## WHAT YOU SHOULD DO
Place every line of the data below into a Markdown table with two columns, No. and Line, giving each row its number and omitting blank lines.

═══ RECORDS ═══

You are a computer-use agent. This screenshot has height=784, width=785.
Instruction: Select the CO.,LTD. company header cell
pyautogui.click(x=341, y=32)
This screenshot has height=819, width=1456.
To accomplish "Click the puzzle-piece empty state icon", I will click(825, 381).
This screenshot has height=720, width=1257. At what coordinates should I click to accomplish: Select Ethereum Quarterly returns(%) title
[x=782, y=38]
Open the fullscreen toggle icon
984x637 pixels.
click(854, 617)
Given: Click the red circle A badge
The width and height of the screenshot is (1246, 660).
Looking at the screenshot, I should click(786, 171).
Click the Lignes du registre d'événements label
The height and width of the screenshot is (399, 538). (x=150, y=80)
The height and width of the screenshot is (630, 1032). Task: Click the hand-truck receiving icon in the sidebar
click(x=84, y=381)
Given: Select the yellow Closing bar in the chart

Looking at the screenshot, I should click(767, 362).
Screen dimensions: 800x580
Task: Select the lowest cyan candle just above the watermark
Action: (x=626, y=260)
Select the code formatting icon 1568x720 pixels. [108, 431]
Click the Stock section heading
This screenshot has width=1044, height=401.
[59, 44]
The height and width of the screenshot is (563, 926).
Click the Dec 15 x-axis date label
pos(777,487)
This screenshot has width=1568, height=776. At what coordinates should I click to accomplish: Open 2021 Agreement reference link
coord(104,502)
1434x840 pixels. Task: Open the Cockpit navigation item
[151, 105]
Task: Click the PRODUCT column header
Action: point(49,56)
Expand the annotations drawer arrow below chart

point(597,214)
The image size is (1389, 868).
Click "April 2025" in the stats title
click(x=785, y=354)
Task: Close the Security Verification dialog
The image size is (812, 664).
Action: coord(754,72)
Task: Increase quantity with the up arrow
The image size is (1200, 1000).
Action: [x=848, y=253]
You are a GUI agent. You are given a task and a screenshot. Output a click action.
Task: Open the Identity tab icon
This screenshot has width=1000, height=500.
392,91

═══

## RESULT OF THIS TASK
| No. | Line |
|---|---|
| 1 | You are a computer-use agent. This screenshot has height=784, width=785. |
| 2 | Instruction: Select the CO.,LTD. company header cell |
| 3 | pyautogui.click(x=341, y=32) |
| 4 | This screenshot has height=819, width=1456. |
| 5 | To accomplish "Click the puzzle-piece empty state icon", I will click(825, 381). |
| 6 | This screenshot has height=720, width=1257. At what coordinates should I click to accomplish: Select Ethereum Quarterly returns(%) title |
| 7 | [x=782, y=38] |
| 8 | Open the fullscreen toggle icon |
| 9 | 984x637 pixels. |
| 10 | click(854, 617) |
| 11 | Given: Click the red circle A badge |
| 12 | The width and height of the screenshot is (1246, 660). |
| 13 | Looking at the screenshot, I should click(786, 171). |
| 14 | Click the Lignes du registre d'événements label |
| 15 | The height and width of the screenshot is (399, 538). (x=150, y=80) |
| 16 | The height and width of the screenshot is (630, 1032). Task: Click the hand-truck receiving icon in the sidebar |
| 17 | click(x=84, y=381) |
| 18 | Given: Select the yellow Closing bar in the chart |
| 19 | Looking at the screenshot, I should click(767, 362). |
| 20 | Screen dimensions: 800x580 |
| 21 | Task: Select the lowest cyan candle just above the watermark |
| 22 | Action: (x=626, y=260) |
| 23 | Select the code formatting icon 1568x720 pixels. [108, 431] |
| 24 | Click the Stock section heading |
| 25 | This screenshot has width=1044, height=401. |
| 26 | [59, 44] |
| 27 | The height and width of the screenshot is (563, 926). |
| 28 | Click the Dec 15 x-axis date label |
| 29 | pos(777,487) |
| 30 | This screenshot has width=1568, height=776. At what coordinates should I click to accomplish: Open 2021 Agreement reference link |
| 31 | coord(104,502) |
| 32 | 1434x840 pixels. Task: Open the Cockpit navigation item |
| 33 | [151, 105] |
| 34 | Task: Click the PRODUCT column header |
| 35 | Action: point(49,56) |
| 36 | Expand the annotations drawer arrow below chart |
| 37 | point(597,214) |
| 38 | The image size is (1389, 868). |
| 39 | Click "April 2025" in the stats title |
| 40 | click(x=785, y=354) |
| 41 | Task: Close the Security Verification dialog |
| 42 | The image size is (812, 664). |
| 43 | Action: coord(754,72) |
| 44 | Task: Increase quantity with the up arrow |
| 45 | The image size is (1200, 1000). |
| 46 | Action: [x=848, y=253] |
| 47 | You are a GUI agent. You are given a task and a screenshot. Output a click action. |
| 48 | Task: Open the Identity tab icon |
| 49 | This screenshot has width=1000, height=500. |
| 50 | 392,91 |